In Prince George, they have been held on Friday afternoons at Mr. PG since May. Caitlyn McCarville said she has been participating when she can. She said climate change is "definitely not good" and that it's been shown that activism works in terms of raising the issue with government.

Concern about the petrochemical complex proposed for the BCR Industrial site as raised.

"The future is not about investing in two dying industries - oil and gas and carbon plastics," said Zoe Meletis when she spoke to the participants.

In an interview, Meletis said economic development should be contingent on environmental sustainability.

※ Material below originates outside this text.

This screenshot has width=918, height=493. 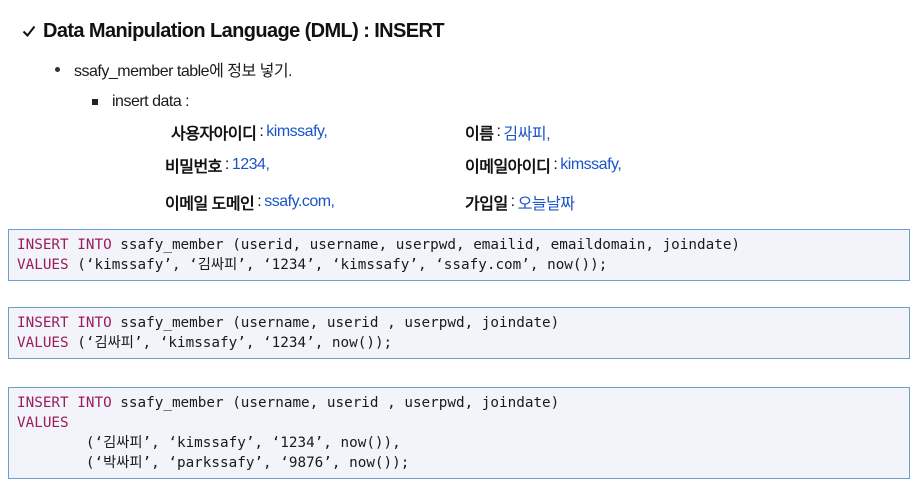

"The two can't be delinked and I think new petrochemical plants too close to residences in a diversifying economy does not fit with that vision," she said.

That the complex will rely on natural gas extracted by fracking was also raised as a concern.

A review by the B.C. Environmental Assessment office for an ethylene plant - one of three major components of the complex - is now underway.

Mackenzie Kerr, the Green party candidate in Cariboo-Prince George attended the event.

"This in an incredibly important cause and we all could probably agree that the government should wake up and take it seriously," she said while speaking to the group. "It's such a victory,"

Thunberg told The Associated Press in an interview in New York. "I would never have predicted or believed that this was going to happen, and so fast - and only in 15 months."

Thunberg is expected to participate in a U.N. Youth Climate Summit on Saturday and speak at the U.N. Climate Action Summit with global leaders on Monday.

"They have this opportunity to do something, and they should take that," she said. "And otherwise, they should feel ashamed."

The world has warmed about 1 degree Celsius (1.8 Fahrenheit) since before the Industrial Revolution, and scientists have attributed more than 90 per cent of the increase to emissions of heat-trapping gases from fuel-burning and other human activity.

Scientists have warned that global warming will subject Earth to rising seas and more heat waves, droughts, powerful storms, flooding and other problems, and that some have already started manifesting themselves.

Climate change has made record-breaking heat temperature records twice as likely as record-setting cold temperatures over the past two decades in the contiguous U.S., according to National Oceanic and Atmospheric Administration data. Nations around the world agreed at a 2015 summit in Paris to hold warming to less than 2 degrees Celsius (3.6 Fahrenheit) more than pre-industrial-era levels by the end of this century.